NYC Mayor Adams is a Republican that fooled enough scared Yuppies

Discussion in 'Politics' started by Cuddles, Apr 23, 2023.

  1. Cuddles

    Cuddles

    change my mind:

    upload_2023-4-23_8-18-39.png

    According to Politico, Adams was a registered Republican from 1995 to 2002. And according to City Limits, Adams said in 1995 that Republican values aligned with those of some Black voters, and by 1999, he was labeling himself a conservative Republican.

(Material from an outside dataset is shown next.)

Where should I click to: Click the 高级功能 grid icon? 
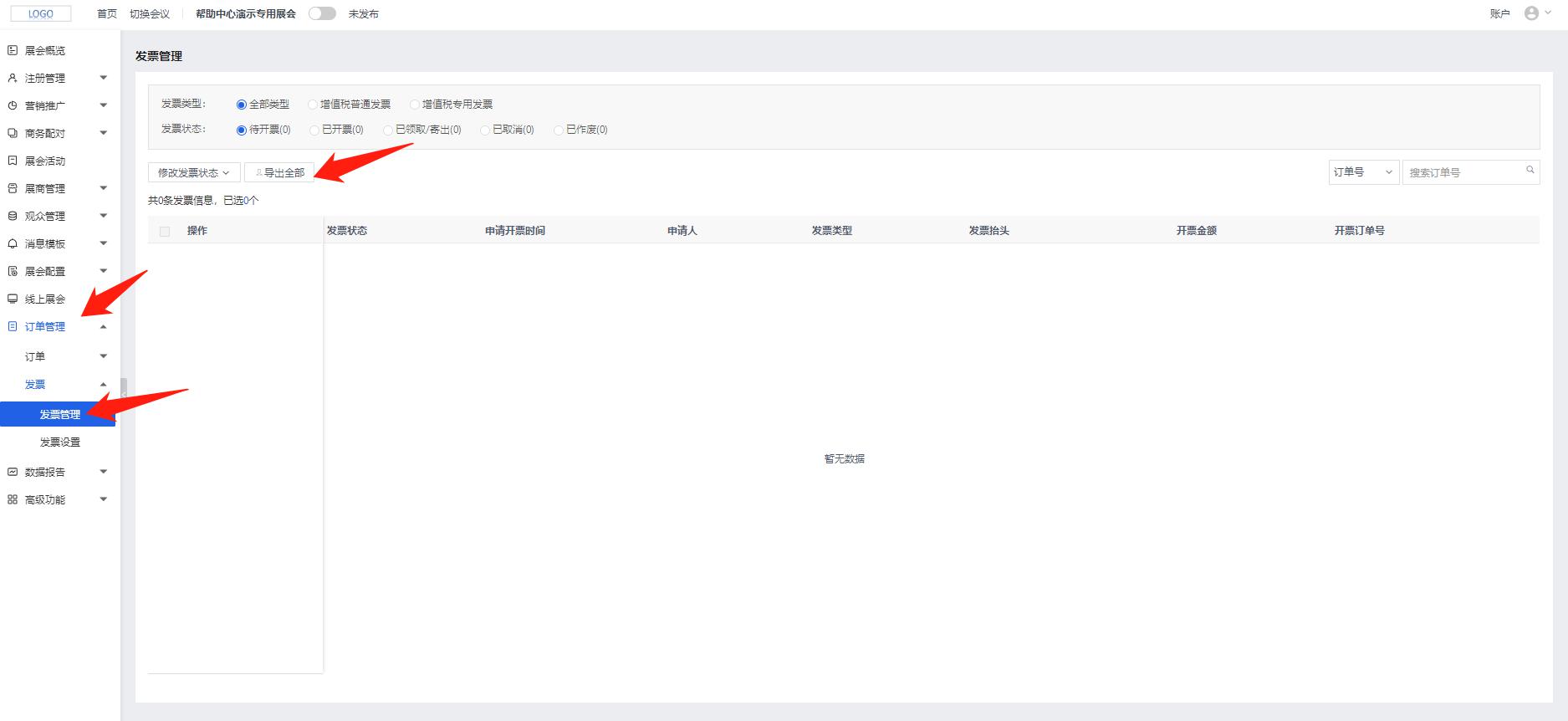(x=13, y=500)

    Years later, in 2013, Adams said he switched parties only out of concerns that New York City Democrats were “too soft on crime.” And his friend Norman Siegel, former head of the New York Civil Liberties Union, believed that Adams’s party-switching was part of him charting his political future.
     
  2. notagain

    notagain

    Puppet wants sponsor, buy me please = entire political class.
    Republicans have a range _ Lindsey Graham, DeSantis, Trump, Mike Flynn.
    Adams is all style and facade. Trump is bark not bite. Flynn is the reckoning.
     
  3. ipatent

    ipatent

    Adams should be criticizing Alvin Bragg if he cares about runaway crime.
     
  4. Cuddles

    Cuddles

    The power of fear:

    https://citylimits.org/2022/02/18/m...ess-services-as-subway-crackdown-intensifies/
    upload_2023-5-5_16-27-34.png

    New York City’s homeless services agency would see a fifth of its operating budget and 131 unfilled positions slashed under Mayor Eric Adams’ $98 billion spending plan, even as a new aggressive effort to drive unhoused New Yorkers out of the subway system gets underway.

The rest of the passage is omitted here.